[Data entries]
******************************

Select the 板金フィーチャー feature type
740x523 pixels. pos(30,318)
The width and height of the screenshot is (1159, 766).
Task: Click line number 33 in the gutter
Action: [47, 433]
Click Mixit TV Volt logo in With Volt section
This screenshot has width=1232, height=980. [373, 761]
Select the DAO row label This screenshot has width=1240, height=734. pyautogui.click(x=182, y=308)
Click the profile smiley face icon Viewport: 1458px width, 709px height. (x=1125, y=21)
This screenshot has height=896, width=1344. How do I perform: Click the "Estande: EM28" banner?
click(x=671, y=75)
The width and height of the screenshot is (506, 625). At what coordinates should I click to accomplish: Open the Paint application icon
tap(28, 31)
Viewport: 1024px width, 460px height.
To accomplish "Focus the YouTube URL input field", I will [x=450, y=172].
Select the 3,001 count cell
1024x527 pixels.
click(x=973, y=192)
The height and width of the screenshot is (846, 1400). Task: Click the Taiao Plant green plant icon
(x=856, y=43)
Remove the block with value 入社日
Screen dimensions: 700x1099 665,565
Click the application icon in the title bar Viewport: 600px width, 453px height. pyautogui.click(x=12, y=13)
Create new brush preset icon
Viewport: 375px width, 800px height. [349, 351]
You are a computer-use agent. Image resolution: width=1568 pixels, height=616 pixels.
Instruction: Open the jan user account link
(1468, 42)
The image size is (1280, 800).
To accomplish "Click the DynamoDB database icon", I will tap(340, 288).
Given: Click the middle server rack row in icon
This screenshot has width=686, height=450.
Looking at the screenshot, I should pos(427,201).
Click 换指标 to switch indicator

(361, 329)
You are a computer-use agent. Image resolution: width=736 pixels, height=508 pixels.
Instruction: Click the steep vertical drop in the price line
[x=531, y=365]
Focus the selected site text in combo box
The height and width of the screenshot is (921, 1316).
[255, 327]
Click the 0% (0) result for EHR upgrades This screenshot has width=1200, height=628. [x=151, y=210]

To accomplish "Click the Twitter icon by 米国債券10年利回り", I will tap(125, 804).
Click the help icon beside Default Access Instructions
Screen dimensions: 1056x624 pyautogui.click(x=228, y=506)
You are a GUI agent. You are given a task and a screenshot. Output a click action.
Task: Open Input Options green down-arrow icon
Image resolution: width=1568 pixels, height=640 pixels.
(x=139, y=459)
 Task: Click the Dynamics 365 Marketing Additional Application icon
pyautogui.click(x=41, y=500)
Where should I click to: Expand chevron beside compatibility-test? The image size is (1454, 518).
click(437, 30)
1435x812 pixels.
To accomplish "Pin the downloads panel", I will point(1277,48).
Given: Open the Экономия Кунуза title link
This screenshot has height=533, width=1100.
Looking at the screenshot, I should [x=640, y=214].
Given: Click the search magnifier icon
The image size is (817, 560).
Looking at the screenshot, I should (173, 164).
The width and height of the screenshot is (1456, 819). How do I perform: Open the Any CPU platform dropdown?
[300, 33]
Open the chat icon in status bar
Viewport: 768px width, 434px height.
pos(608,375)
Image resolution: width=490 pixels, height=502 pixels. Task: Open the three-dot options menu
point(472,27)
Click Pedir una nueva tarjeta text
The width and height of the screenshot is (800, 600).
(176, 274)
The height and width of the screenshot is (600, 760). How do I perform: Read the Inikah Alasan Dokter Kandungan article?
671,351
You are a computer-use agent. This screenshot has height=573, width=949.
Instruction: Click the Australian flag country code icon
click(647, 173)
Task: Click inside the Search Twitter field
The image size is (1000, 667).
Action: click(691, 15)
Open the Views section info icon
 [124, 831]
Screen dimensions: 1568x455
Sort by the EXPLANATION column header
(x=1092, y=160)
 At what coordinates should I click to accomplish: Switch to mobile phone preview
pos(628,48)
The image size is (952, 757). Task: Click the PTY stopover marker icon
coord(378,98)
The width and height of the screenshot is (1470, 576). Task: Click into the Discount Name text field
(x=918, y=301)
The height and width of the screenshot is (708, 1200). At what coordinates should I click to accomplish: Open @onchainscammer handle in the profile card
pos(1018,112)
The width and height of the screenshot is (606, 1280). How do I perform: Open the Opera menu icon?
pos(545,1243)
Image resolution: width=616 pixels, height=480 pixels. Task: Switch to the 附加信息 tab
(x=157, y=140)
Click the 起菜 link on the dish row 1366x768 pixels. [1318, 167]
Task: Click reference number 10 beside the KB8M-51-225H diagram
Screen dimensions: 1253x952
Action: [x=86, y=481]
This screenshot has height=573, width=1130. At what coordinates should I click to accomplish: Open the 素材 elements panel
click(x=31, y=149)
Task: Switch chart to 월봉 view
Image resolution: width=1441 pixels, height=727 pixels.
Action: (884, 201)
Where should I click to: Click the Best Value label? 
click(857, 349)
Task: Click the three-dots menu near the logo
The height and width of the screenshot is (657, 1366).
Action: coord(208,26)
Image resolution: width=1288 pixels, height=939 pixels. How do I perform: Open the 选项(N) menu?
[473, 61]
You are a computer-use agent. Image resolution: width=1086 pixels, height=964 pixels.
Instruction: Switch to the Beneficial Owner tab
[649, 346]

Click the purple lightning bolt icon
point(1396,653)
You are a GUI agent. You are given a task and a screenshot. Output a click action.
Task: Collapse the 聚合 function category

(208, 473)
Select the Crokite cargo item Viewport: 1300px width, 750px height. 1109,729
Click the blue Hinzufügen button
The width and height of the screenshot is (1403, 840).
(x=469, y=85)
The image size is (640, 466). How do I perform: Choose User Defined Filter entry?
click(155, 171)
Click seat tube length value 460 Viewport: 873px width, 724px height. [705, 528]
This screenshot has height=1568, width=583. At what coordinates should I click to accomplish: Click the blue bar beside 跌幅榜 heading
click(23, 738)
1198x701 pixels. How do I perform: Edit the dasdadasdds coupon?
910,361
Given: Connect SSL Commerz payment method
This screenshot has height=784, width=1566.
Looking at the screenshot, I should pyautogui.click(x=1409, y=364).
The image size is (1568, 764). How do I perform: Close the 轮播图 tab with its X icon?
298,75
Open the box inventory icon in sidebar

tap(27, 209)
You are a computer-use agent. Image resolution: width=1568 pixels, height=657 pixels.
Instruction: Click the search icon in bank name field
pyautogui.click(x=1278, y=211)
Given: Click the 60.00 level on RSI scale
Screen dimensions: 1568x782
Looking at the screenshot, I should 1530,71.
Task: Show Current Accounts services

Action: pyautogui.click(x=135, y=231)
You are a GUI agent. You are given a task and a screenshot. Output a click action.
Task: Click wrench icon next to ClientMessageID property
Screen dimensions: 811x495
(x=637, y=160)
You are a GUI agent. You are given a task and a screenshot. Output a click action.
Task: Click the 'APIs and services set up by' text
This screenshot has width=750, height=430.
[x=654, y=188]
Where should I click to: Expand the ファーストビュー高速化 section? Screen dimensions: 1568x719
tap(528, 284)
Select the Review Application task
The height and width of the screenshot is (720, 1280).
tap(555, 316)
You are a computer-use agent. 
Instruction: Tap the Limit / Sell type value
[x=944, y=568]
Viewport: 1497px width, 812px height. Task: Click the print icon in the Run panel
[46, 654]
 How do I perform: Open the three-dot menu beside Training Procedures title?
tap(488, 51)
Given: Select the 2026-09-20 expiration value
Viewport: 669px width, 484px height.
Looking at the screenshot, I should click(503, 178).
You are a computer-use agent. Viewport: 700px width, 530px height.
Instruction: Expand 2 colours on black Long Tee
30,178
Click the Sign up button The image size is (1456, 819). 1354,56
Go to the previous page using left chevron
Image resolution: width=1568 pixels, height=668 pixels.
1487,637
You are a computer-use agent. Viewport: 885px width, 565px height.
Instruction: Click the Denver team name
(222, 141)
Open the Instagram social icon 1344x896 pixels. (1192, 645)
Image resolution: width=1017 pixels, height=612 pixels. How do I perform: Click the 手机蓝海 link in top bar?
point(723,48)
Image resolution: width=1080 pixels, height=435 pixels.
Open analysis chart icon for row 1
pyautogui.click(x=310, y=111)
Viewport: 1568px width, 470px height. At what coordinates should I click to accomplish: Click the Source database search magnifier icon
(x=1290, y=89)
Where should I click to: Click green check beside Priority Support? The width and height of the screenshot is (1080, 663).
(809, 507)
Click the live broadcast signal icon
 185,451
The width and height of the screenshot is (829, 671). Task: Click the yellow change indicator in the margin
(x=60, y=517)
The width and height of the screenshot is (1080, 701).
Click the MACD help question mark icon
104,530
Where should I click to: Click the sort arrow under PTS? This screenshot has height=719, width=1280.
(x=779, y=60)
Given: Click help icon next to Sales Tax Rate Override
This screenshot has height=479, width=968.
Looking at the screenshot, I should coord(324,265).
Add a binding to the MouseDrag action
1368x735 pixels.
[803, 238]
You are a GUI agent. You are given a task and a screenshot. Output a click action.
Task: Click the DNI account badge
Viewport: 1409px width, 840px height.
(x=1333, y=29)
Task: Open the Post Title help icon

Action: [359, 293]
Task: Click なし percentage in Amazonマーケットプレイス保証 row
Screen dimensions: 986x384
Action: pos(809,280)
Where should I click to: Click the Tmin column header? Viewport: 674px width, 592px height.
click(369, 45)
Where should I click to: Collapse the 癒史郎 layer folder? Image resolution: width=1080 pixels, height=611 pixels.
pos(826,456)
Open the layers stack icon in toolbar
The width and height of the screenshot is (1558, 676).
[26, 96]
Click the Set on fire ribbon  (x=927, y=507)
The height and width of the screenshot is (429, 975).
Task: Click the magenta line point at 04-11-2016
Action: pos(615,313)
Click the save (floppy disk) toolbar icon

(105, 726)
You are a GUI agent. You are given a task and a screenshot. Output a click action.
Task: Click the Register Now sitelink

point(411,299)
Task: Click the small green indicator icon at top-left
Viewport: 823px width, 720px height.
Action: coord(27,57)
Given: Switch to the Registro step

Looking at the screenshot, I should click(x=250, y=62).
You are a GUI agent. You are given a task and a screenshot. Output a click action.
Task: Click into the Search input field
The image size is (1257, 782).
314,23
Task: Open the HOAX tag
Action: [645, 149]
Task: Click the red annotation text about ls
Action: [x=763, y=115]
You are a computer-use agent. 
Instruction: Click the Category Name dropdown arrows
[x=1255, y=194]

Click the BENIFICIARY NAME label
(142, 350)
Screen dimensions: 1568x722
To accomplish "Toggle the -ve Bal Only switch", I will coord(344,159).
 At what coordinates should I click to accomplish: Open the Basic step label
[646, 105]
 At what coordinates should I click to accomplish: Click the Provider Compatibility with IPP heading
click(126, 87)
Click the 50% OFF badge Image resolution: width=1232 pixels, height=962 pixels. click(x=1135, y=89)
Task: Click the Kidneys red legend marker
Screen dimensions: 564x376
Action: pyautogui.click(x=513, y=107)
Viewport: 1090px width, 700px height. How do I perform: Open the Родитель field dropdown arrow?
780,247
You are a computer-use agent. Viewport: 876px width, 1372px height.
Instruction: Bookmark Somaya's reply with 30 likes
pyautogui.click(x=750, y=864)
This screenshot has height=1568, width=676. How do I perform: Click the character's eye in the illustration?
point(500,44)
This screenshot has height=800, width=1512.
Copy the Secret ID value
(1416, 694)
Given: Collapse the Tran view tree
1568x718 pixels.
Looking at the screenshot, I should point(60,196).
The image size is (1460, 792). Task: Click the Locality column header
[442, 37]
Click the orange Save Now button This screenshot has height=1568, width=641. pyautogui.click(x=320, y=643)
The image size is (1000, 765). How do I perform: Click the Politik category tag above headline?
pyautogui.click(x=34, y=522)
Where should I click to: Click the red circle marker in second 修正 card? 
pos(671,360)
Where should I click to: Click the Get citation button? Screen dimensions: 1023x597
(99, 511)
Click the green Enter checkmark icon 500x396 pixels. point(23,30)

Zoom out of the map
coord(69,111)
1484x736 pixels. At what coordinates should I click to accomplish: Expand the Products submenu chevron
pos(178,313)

******************************

**ACTIVITY**. Take from the entries every line that has the string "will".

**OUTPUT BELOW**.
To accomplish "Focus the YouTube URL input field", I will [x=450, y=172].
To accomplish "Click the DynamoDB database icon", I will tap(340, 288).
To accomplish "Click the Twitter icon by 米国債券10年利回り", I will tap(125, 804).
To accomplish "Pin the downloads panel", I will point(1277,48).
To accomplish "Toggle the -ve Bal Only switch", I will coord(344,159).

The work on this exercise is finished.